### What the exercise asks
Please reproduce the data starting at the line that contains "Manipulation in the first bullet" and ending at the end of the data, with the requests included, scaling every coordinate in the answers by 0.85 and rounding to whole numbers, halves up. Leave the numbers in the requests unchanged.
** Begin Data listing **
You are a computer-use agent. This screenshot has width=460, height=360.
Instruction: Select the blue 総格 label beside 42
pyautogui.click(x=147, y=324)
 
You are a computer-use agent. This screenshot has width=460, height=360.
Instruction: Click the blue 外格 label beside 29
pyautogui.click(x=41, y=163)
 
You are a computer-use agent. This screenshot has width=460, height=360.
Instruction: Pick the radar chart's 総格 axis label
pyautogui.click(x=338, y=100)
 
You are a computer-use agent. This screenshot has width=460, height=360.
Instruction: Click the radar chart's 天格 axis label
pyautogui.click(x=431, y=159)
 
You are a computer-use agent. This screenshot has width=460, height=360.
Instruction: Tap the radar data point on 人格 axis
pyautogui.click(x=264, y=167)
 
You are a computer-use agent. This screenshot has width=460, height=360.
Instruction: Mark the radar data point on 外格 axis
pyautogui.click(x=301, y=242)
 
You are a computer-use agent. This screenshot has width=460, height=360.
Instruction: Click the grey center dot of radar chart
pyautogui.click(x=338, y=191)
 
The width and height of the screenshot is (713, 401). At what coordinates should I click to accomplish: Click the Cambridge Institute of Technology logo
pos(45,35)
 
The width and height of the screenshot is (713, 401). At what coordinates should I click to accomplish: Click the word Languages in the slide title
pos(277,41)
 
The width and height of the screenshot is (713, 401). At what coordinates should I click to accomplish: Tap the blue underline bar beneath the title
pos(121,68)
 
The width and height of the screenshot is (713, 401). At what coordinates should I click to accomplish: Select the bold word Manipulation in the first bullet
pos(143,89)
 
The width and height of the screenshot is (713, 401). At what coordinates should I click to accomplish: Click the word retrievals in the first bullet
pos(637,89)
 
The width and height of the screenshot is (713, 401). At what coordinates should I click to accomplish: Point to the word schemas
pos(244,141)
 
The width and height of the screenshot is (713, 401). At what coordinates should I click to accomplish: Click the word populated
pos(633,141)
** End Data listing **
### Correct result
The width and height of the screenshot is (713, 401). At what coordinates should I click to accomplish: Select the bold word Manipulation in the first bullet
pos(122,76)
 
The width and height of the screenshot is (713, 401). At what coordinates should I click to accomplish: Click the word retrievals in the first bullet
pos(541,76)
 
The width and height of the screenshot is (713, 401). At what coordinates should I click to accomplish: Point to the word schemas
pos(207,120)
 
The width and height of the screenshot is (713, 401). At what coordinates should I click to accomplish: Click the word populated
pos(538,120)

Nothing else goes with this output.